There was an interesting new study presented at the Australasian Equine Symposium about horses being weaned while listening to sedative music.  Yes, I said horses!  I was impressed by the researchers out of The University of Queensland who tried to define and use sedative music in the study.  While I am not sure that I agree that it was truly sedative or calming in nature, they found some positive results from a cross-over, quasi-experimental design. 

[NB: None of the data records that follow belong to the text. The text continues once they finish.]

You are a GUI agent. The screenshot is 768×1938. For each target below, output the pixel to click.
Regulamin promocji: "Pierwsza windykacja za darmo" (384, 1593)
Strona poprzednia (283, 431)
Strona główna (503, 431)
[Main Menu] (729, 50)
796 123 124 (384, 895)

Twelve weanlings were stabled for 10 days with and without exposure to calming music (Alan Silvestri's main theme music to the movie Forest Gump).  The horses had significantly lower heart rate variability during the music condition and were observed to be more relaxed, spent more time eating and less time walking in the stable.  Also of note, the weanlings had a lower peak heart rate and a decreased duration of peak heart rate while in the music condition when they were exposed to the stress of being near two stallions.  

Many questions can be raised about this study, but I found it fascinating nonetheless.  I am not sure exactly which portions of the movie theme music they used, but when I listened to the opening theme to Forest Gump, it was not as predictable and constant in tempo, dynamics, instrumentation, theme and rhythm as would be best for true sedative music.  I also think the horses must not be very selective about their music preference if they can listen to the same 8-10 minutes music selection over and over for 6 hours every day for five days! Perhaps they were less stressed because they were bored silly!  

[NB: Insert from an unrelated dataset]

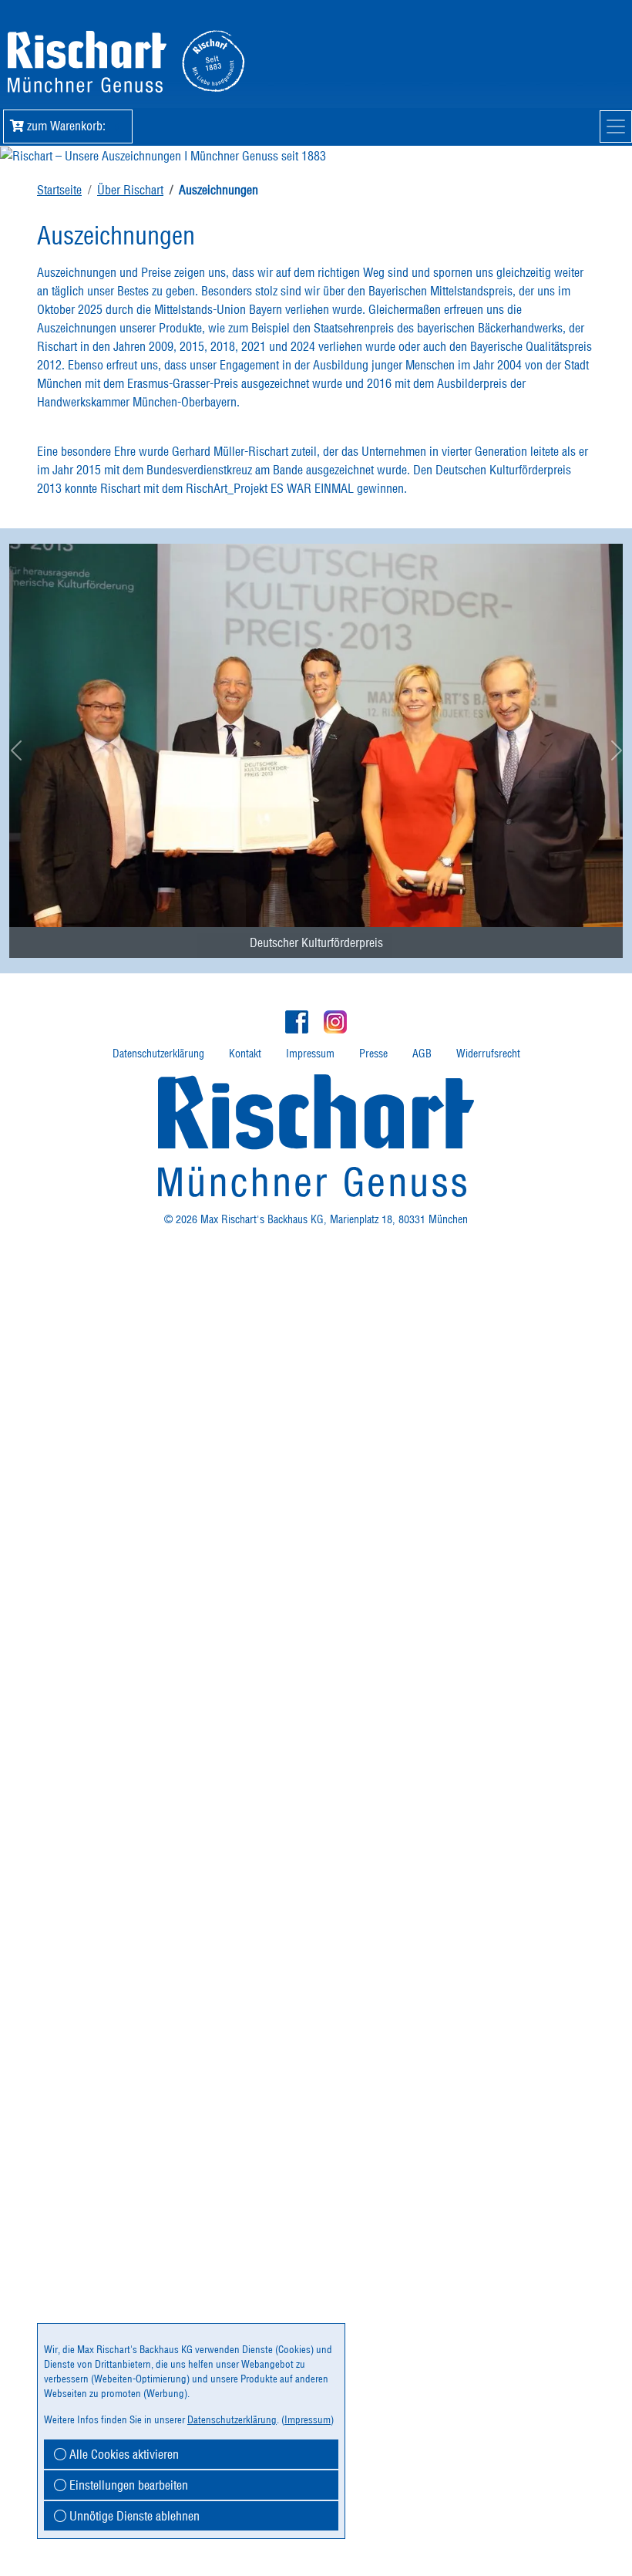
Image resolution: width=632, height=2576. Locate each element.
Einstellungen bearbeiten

I don't know how loud they played the music, but it is possible that the music served as a masking agent for environmental sounds.  Was the music the key to the weanling's positive responses?  There is evidence that heart rate variability responds to music intervention as reported by the emWave biofeedback monitor and the creators of the Heart Math program. Can we make any transfers from this research to an effect of music on humans?  Does this study point to a more physiological, nuero-muscular and autonomic response to music rather than a cognitive response?  

I still have more questions than answers, but please take a look for yourself at the details and let me know what you think!

Wilson, M. E., Phillips, C. J., Lisle, A. T., Anderson, S. T., Bryden, W. L., & Cawdell-Smith, A. J. (2012).  Stress responses in young, stabled horses can be modified by music.  Proceedings of Australian Equine Science Symposium, 4, 45.